LISTED RECORDS:
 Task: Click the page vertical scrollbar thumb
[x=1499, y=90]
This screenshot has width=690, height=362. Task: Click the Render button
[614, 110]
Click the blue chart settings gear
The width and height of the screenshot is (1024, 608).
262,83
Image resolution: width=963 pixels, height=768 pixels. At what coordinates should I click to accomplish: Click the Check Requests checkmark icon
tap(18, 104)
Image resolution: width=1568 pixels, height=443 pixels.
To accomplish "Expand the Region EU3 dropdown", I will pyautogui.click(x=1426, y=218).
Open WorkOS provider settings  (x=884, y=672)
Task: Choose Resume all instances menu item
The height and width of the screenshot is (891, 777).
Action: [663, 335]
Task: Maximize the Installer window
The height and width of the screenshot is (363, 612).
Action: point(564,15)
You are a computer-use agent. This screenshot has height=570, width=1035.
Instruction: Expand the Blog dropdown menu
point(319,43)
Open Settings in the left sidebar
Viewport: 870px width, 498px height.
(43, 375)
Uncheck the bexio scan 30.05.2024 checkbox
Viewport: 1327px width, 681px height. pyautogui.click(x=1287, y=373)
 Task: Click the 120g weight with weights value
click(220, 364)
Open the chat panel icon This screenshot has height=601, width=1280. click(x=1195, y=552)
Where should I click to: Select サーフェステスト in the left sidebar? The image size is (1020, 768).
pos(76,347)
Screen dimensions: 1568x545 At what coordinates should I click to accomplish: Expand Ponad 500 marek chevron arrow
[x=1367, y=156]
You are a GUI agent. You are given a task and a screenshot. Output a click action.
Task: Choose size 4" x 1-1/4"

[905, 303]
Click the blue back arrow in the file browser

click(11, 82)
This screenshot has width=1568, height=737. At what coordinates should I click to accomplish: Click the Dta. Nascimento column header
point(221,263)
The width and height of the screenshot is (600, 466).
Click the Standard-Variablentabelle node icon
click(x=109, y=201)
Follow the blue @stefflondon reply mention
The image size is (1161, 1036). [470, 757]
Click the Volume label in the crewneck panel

WORK TASK: Set down exactly the lines from the opening line of the material through the line in which "Task: Choose Resume all instances menu item" occurs, both included, and no other lines.

SOLUTION TO THIS TASK:
 Task: Click the page vertical scrollbar thumb
[x=1499, y=90]
This screenshot has width=690, height=362. Task: Click the Render button
[614, 110]
Click the blue chart settings gear
The width and height of the screenshot is (1024, 608).
262,83
Image resolution: width=963 pixels, height=768 pixels. At what coordinates should I click to accomplish: Click the Check Requests checkmark icon
tap(18, 104)
Image resolution: width=1568 pixels, height=443 pixels.
To accomplish "Expand the Region EU3 dropdown", I will pyautogui.click(x=1426, y=218).
Open WorkOS provider settings  (x=884, y=672)
Task: Choose Resume all instances menu item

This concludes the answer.